Mindful Goal-Setting for the New Year 2011

With New Year’s just around the corner, it’s time to start working on those resolutions. You know – your New Year’s resolutions that you’ll do for about three weeks before finding them inconvenient and forgetting about them. Yeah. It happens to the best of us. But for this year, let’s look at setting goals with a stronger spiritual awareness around them. With spirituality, you are working to resolve things at their root cause.

So many New Year’s resolutions fail because they’re only working on the superficial levels. Your goal may be to lose 50 pounds, but if you don’t understand why you eat the way you do and what really needs to be healed, you’ll fail again and again at that goal. It’s not because of lack of determination in many respects; it’s about lack of understanding and awareness.

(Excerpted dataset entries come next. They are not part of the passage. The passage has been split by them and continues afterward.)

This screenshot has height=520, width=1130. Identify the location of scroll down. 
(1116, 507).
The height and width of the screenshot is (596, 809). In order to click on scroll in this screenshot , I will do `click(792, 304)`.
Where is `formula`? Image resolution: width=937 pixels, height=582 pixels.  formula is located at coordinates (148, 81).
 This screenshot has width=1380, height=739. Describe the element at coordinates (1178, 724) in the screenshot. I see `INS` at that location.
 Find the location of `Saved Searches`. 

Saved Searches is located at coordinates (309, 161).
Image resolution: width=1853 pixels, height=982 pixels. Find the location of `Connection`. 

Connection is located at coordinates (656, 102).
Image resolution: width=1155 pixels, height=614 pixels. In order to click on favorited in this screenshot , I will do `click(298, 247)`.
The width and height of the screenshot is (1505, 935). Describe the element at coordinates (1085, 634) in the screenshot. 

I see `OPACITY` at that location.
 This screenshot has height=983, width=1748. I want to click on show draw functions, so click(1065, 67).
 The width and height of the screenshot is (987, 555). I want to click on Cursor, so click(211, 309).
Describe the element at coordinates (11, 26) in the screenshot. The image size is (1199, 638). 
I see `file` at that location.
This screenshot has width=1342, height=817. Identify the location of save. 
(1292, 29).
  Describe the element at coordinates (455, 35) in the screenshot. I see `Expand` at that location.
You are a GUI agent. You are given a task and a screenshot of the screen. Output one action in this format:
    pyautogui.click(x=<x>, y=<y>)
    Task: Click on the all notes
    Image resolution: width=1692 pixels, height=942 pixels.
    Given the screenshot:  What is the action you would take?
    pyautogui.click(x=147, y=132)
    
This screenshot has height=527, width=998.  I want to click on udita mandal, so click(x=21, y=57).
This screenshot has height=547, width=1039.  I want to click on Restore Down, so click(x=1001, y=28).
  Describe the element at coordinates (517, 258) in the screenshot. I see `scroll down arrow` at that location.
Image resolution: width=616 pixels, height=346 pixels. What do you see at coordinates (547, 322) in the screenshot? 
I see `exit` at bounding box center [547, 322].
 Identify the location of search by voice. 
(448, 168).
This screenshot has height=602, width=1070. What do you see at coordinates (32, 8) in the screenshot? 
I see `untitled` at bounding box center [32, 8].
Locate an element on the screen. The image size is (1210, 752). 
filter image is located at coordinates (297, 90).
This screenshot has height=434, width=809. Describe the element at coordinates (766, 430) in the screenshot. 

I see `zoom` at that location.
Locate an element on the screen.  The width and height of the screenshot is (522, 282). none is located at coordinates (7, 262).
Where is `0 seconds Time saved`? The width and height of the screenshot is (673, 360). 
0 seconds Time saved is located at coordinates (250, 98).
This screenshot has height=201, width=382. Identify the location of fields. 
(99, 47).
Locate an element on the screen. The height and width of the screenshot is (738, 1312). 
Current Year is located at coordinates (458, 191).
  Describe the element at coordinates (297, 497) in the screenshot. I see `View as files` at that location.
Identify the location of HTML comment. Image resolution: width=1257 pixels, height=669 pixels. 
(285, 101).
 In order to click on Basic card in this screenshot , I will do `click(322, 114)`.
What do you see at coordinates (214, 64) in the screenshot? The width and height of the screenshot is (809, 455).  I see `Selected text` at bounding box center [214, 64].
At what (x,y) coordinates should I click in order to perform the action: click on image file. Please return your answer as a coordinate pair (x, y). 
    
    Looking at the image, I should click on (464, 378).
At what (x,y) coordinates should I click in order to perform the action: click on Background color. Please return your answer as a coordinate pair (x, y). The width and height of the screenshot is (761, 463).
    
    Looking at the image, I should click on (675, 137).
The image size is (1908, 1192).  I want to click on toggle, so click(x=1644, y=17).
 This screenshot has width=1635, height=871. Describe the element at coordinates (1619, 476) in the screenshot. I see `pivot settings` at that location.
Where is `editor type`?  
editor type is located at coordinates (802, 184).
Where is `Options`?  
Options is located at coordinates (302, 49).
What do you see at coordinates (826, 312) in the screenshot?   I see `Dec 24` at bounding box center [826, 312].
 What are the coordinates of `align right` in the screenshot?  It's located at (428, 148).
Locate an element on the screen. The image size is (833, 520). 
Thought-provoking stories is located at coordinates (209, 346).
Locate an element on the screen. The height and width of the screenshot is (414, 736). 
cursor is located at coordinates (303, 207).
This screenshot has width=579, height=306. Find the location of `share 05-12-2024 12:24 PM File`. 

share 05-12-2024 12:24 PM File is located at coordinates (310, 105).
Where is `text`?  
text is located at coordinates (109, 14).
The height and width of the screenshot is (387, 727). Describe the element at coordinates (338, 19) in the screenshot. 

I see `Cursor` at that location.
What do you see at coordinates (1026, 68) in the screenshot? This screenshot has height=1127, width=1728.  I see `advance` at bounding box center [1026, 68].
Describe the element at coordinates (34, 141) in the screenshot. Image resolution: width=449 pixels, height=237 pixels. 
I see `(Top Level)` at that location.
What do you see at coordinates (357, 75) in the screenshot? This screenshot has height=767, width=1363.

So with this article, let’s work on growing your awareness, finding goals that you can achieve, and building off of those successes.

Be More Mindful with Your Food

Dieting and weight loss are HUGELY popular New Year’s resolutions. But changing your diet without changing your mindset is ultimately pretty futile. Either that or the changes you get are temporary. Instead of trying to fit your body’s nutritional needs to someone else’s dietary structure, how about learning about what your body actually needs?

Start with this simple goal: Take one meal a day to be mindful of your food. That means eating slowly. Really savor the flavors. After eating, see how your body feels. Repeat this every day. You may start to be surprised at what foods are making you feel good and what don’t make you feel good. This alone will start to shift your relationship to your food and may create a natural weight-loss program according to what your body truly needs.

Take Up a New Exercise That’s Fun

Another really popular New Year’s resolution is to get fit. It goes hand-in-hand with weight loss, but it usually means that people end up doing some really intense and excruciating exercises for three weeks and then totally burning out. So, choose something that is fun for you. If it’s fun, you’ll keep doing it. And if it’s fun, in many respects that’s aligning with what your body likes to do. There’s no doubt that if you’re really out of shape, everything will feel difficult initially. But when you find something that you genuinely enjoy (like swimming, for instance), it’s easier to work through the hard parts.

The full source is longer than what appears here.